It’s no easy feat to make a surprising monster movie in 2016. It’s one of the oldest subgenres around. Hell, King Kong movies awed audiences twice before World War II even started. Since then we’ve seen pretty much every form of monster movie there is, from giants that stomp on cities to smaller beasties that invade houses. This year at Fantastic Fest, though, two very cool and very different movies proved that there are still new stories to be found in the genre.
Before we get to Colossal and 90 Degrees North (90 Grad Nord) though, let’s talk briefly about one movie that unfortunately didn’t bring much new energy to the table: Shin Godzilla. The 31st film in the franchise is a also the third Japanese attempt at rebooting the nuclear mutant, and while it’s pretty much always fun to watch Godzilla stomp things, the movie around him is a mess. It starts out as an amusing satire of modern politics, with the government constantly tripping themselves up as they try and figure out how to respond to the hideous creature that just crawled out of the ocean, but then it falls into a standard pattern of fleeting destruction flanked by dozens and dozens of people droning on about what they can possibly do to stop it all.
The big problem with Shin Godzilla is that there are no personal stakes. It’s a movie about an institution fighting another institution. Occasionally someone makes a good point, but for the most part it’s just dull arguing. And the CGI is jagged, hollow, and all-around bad, but that’s a whole other problem.
Colossal and 90 Degrees North, on the other hand, succeed by being personal monster movies. Written and directed by Nacho Vigalondo, Colossal stars Anne Hathaway as a functioning alcoholic who discovers that she is, quite to her own bewilderment, inextricably tied to a giant monster that keeps periodically appearing half a world away in Seoul, South Korea. As she and her friends discover more about the connection between the two, a layered and surprisingly emotional story emerges about a woman and the forces, both literal and figurative, that try to control her. To say more about the actual mechanics of how the monster stuff unfolds would be to spoil a lot of the fun of discovering it for yourself, but in short it’s both smart and funny.

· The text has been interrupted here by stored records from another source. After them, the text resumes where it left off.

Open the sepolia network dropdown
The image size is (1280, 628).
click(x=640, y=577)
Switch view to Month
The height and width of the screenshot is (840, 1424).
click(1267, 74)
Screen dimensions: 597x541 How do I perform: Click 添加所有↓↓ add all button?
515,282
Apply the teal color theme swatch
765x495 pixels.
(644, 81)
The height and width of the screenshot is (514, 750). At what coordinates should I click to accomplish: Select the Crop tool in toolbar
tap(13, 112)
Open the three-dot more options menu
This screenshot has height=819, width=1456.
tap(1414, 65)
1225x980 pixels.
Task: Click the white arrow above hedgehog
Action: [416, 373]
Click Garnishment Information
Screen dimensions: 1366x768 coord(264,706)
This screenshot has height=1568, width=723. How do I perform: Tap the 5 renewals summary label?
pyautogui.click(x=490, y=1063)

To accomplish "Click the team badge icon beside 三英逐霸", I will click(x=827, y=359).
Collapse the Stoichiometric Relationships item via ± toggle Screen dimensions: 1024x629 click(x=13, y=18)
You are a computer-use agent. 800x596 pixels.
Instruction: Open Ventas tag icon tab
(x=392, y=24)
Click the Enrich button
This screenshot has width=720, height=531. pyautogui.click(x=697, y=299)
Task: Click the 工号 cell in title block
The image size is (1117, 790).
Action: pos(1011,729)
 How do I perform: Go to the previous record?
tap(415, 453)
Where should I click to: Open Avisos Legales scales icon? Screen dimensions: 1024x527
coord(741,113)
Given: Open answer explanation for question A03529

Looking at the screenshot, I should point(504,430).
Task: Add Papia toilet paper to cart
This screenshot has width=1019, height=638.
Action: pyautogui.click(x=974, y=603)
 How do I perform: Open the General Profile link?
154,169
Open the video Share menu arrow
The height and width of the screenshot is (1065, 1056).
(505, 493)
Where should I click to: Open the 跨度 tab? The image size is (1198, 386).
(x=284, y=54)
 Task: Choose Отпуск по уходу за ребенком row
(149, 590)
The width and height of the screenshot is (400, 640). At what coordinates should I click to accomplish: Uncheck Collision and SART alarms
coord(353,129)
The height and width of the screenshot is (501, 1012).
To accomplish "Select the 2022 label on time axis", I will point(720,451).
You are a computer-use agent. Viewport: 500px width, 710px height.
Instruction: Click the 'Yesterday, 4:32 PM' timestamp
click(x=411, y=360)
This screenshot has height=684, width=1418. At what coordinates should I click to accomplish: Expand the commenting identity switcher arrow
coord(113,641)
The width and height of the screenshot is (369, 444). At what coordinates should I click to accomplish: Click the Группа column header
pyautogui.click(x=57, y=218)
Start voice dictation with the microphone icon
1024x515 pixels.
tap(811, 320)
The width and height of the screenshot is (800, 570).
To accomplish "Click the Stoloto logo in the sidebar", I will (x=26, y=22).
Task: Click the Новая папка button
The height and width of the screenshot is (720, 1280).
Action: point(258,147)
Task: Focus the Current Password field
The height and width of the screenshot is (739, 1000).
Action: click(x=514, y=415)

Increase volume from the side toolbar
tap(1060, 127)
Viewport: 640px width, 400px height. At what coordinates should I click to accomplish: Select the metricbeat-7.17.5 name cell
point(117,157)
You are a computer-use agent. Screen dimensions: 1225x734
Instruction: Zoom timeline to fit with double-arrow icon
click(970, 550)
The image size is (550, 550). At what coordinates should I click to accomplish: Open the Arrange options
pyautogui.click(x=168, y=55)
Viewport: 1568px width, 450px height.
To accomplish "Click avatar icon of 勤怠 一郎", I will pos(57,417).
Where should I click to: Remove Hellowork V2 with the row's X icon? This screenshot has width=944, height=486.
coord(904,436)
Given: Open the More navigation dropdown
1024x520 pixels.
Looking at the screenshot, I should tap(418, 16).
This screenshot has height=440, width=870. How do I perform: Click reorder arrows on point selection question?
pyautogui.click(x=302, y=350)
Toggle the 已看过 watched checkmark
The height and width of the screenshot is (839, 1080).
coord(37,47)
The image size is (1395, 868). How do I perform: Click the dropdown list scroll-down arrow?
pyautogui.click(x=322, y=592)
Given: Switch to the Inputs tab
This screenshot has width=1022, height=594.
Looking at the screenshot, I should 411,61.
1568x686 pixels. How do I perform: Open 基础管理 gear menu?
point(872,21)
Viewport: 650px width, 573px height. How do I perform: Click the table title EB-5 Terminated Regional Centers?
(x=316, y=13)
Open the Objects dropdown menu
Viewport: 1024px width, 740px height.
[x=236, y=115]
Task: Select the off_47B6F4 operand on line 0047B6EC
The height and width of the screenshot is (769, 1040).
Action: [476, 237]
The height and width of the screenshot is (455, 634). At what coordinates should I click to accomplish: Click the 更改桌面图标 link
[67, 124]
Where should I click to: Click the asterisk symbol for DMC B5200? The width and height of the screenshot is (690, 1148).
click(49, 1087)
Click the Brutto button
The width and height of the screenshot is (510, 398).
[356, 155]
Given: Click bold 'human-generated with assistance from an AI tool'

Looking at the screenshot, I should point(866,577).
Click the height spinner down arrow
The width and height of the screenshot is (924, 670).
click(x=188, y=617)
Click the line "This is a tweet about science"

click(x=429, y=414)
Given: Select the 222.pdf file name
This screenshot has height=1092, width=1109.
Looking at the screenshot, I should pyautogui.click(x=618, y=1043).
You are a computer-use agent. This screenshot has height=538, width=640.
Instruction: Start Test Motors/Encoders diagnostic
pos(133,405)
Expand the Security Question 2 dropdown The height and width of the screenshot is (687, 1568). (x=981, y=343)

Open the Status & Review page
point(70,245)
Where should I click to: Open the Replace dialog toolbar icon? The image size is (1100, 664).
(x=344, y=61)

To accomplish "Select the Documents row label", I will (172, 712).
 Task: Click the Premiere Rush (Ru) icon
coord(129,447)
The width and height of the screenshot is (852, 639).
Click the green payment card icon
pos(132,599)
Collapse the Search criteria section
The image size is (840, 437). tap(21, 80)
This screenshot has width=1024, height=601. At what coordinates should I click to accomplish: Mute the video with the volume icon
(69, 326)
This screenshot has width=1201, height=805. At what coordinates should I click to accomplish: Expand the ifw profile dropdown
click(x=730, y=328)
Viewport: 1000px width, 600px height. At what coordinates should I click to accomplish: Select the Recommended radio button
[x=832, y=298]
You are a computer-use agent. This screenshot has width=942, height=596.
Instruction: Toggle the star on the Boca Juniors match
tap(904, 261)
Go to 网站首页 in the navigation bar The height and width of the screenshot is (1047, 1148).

Where Colossal takes someone’s micro issues and blows them up to a macro scale, 90 Degrees North takes macro societal issues and brings them down to a micro scale. Written and directed by Detsky Graffam, 90 Degrees North is a 21-minute short film about a businessman whose car runs out of gas on the way to what seems like the most important meeting of his life. As he walks on the side of the road he hears a call for help somewhere in the woods. Reluctantly, he decides to be a decent person and investigates the plea. In the middle of nowhere he finds a road and an intersection that has two other businessmen at it, both of whom are also out of gas.
At this point you’re probably wondering where a giant monster is going to fit into all of this. Well, there isn’t one. Instead there’s a highly original monster we never really see; an ancient man-eater that’s somehow taken the form of this intersection. And it has rules. If anyone or anything enters the road when the light says to not cross, the monster kills them and feasts on their corpse. As with Vigalondo’s film, it’d ruin a lot of the fun to break down the specifics of what happens next in Graffam’s film, but they both have the remarkable ability to wear their metaphors on their sleeve and yet still have enough subtly and humanity to tell an intimate story with larger-than-life villains.